◆ Assigned task
Lay out the records from the line containing "What do you see at coordinates (338, 468)" to the line containing "coordinates (275, 379)." as a Markdown table with the columns Row and Line. Give one numbered row per line and leave out blank lines.

[Dataset records]
§
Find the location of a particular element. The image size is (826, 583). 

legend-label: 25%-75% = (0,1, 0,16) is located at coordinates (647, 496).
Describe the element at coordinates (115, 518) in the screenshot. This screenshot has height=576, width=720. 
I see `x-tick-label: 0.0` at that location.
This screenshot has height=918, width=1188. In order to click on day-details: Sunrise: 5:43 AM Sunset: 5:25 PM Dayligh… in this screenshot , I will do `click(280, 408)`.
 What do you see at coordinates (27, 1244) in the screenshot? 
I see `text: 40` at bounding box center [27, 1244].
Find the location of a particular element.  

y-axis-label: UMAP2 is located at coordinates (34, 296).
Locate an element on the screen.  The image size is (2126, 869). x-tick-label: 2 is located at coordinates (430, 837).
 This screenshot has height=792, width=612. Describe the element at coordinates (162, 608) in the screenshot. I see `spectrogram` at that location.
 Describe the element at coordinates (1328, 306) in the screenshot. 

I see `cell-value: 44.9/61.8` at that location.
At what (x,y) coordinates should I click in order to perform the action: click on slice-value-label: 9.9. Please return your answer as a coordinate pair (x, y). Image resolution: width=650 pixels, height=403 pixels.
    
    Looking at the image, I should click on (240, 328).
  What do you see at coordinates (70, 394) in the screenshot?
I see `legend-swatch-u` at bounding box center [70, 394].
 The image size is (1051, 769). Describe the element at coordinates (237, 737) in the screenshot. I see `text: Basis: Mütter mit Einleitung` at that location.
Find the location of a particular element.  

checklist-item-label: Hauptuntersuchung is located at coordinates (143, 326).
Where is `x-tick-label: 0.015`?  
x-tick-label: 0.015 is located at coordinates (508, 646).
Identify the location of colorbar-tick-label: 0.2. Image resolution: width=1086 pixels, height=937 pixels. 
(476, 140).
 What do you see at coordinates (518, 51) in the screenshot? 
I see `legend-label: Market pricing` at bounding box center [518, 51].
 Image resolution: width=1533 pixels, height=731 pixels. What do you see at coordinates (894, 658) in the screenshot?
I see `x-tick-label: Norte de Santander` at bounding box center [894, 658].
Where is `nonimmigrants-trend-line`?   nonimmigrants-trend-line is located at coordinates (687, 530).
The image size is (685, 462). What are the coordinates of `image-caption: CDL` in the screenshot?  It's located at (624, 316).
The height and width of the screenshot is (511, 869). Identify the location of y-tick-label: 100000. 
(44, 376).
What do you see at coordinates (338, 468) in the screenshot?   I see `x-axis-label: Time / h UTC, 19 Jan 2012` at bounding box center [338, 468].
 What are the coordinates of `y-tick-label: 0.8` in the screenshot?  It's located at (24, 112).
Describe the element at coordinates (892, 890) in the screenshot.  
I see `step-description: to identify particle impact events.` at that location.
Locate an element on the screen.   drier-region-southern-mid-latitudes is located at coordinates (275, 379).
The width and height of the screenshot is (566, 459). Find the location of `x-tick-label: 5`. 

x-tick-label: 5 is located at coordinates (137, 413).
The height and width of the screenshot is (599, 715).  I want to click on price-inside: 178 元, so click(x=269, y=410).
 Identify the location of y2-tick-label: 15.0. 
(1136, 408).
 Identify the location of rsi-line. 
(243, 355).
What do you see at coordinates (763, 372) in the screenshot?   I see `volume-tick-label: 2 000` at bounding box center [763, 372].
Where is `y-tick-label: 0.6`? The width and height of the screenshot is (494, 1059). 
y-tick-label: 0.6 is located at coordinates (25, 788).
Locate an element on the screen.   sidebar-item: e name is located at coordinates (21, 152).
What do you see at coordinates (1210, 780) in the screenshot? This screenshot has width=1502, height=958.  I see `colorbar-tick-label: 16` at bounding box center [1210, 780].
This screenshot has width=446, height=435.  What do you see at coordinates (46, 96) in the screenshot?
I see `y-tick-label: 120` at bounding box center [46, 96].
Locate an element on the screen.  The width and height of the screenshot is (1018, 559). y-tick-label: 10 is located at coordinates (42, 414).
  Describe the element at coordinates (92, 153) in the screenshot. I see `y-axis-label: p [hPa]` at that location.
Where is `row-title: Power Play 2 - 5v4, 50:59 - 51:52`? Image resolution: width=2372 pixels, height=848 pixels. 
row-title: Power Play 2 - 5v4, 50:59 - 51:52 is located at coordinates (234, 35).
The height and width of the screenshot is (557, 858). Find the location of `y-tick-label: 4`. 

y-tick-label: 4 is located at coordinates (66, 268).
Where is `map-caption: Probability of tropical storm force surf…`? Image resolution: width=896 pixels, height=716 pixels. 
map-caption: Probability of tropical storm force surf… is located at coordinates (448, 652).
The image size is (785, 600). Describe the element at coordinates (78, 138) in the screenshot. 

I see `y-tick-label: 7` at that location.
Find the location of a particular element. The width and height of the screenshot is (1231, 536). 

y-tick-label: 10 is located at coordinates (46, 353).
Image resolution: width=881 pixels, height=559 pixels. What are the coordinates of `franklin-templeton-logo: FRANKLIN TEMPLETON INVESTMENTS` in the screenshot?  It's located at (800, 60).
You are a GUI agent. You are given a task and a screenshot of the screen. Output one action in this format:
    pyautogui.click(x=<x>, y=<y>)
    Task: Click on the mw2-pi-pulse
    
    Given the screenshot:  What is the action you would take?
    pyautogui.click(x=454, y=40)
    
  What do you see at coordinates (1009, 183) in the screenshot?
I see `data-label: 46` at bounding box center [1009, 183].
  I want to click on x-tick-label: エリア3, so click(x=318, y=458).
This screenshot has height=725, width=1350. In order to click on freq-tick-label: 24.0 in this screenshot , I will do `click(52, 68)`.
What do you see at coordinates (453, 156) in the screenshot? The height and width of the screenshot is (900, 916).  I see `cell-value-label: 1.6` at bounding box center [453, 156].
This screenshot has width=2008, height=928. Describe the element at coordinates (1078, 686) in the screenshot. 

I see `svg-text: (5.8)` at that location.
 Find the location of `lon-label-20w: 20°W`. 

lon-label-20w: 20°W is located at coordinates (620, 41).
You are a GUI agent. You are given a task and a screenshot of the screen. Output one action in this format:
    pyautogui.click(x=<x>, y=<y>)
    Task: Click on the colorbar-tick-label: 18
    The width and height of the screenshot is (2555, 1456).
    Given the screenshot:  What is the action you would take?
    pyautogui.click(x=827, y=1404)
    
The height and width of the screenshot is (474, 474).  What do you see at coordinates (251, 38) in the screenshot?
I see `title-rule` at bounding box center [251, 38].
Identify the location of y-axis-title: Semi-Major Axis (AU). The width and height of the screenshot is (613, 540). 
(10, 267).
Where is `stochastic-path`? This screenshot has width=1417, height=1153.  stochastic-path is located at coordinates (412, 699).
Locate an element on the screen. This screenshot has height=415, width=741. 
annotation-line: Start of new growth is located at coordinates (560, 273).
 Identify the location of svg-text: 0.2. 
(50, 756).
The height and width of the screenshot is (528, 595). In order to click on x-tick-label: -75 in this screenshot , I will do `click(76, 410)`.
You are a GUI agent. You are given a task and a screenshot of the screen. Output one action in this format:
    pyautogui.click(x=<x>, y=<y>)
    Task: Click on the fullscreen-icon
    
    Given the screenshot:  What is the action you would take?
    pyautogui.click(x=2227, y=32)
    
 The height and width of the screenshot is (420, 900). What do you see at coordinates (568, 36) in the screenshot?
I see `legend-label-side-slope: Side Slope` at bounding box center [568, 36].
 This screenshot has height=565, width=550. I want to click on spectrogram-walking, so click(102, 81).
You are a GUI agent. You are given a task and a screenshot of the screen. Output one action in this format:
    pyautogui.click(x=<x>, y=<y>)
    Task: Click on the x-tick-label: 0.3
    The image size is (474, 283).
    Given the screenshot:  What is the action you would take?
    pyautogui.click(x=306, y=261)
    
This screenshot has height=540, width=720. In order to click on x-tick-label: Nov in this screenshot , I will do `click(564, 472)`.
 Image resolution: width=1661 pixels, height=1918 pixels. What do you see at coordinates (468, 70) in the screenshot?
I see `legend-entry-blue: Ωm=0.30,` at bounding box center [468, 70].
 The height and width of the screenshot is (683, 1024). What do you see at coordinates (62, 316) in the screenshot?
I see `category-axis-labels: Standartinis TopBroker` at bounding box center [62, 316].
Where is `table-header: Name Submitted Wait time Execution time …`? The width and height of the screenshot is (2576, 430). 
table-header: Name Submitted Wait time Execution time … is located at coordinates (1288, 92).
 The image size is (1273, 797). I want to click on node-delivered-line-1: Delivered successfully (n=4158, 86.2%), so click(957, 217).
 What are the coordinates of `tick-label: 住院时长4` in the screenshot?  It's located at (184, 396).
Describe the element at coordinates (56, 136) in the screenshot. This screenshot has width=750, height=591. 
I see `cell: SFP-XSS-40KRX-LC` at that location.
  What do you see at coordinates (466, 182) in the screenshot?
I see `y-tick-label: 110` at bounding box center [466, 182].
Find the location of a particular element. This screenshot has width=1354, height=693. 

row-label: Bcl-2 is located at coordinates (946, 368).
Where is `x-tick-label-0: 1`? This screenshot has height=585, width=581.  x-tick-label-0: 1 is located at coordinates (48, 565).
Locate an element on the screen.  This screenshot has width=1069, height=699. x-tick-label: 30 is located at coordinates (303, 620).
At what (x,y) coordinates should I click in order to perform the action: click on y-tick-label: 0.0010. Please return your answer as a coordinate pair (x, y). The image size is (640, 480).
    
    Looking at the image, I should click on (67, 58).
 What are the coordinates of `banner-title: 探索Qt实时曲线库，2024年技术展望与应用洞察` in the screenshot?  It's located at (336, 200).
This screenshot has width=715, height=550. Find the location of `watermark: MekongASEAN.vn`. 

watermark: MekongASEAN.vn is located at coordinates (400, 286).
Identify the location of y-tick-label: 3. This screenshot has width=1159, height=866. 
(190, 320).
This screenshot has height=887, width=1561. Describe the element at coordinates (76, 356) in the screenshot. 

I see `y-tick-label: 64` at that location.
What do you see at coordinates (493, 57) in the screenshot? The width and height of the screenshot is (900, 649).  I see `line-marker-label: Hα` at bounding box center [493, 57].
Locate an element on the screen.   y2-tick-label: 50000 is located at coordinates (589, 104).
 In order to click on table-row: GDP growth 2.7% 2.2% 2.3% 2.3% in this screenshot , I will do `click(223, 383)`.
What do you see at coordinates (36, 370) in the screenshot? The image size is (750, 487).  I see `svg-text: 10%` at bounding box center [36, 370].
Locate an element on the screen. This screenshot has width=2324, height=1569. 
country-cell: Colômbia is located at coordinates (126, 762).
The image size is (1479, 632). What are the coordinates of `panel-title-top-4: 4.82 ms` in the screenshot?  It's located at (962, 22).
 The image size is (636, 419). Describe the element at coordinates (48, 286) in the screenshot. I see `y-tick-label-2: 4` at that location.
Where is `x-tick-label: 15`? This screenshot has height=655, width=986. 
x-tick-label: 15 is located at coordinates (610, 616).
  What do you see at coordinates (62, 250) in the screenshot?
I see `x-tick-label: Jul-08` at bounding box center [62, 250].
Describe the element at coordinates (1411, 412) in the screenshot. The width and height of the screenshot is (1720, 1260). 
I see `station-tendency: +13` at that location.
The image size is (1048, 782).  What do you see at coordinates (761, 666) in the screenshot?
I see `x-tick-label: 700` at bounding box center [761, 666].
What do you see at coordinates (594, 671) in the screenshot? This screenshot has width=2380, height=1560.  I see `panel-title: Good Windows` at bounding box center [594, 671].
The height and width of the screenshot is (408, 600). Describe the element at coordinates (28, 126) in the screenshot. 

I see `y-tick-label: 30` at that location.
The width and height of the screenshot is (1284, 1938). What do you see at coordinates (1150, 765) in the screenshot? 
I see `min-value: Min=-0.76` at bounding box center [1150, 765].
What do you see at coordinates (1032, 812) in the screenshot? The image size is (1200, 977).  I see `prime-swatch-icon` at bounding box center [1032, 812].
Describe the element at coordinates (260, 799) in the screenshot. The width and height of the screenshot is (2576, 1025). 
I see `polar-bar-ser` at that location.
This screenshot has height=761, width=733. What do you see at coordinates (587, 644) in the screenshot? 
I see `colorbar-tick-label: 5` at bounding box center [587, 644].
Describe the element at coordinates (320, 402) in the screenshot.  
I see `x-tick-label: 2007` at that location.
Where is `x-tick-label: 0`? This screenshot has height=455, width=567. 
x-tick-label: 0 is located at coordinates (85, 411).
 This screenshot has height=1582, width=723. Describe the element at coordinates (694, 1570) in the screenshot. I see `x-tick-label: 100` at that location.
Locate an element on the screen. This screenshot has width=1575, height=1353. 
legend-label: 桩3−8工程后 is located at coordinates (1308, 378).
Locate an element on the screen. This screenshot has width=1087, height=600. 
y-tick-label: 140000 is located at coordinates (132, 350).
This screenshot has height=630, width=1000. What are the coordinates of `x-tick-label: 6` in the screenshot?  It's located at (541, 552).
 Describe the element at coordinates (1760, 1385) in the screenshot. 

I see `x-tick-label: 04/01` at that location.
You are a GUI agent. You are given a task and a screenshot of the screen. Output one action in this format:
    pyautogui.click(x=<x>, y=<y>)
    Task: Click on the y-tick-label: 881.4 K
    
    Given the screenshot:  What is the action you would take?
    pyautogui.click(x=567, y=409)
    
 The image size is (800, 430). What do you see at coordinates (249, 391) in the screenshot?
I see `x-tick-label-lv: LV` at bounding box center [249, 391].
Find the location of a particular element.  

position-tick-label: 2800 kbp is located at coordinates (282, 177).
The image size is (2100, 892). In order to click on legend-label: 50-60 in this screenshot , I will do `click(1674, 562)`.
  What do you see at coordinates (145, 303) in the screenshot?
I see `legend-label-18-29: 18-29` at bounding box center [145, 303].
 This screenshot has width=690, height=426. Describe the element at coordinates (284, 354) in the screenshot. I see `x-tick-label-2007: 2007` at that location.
§
◆ Result for this task
| Row | Line |
|---|---|
| 1 | What do you see at coordinates (338, 468) in the screenshot?   I see `x-axis-label: Time / h UTC, 19 Jan 2012` at bounding box center [338, 468]. |
| 2 |  What are the coordinates of `y-tick-label: 0.8` in the screenshot?  It's located at (24, 112). |
| 3 | Describe the element at coordinates (892, 890) in the screenshot.   |
| 4 | I see `step-description: to identify particle impact events.` at that location. |
| 5 | Locate an element on the screen.   drier-region-southern-mid-latitudes is located at coordinates (275, 379). |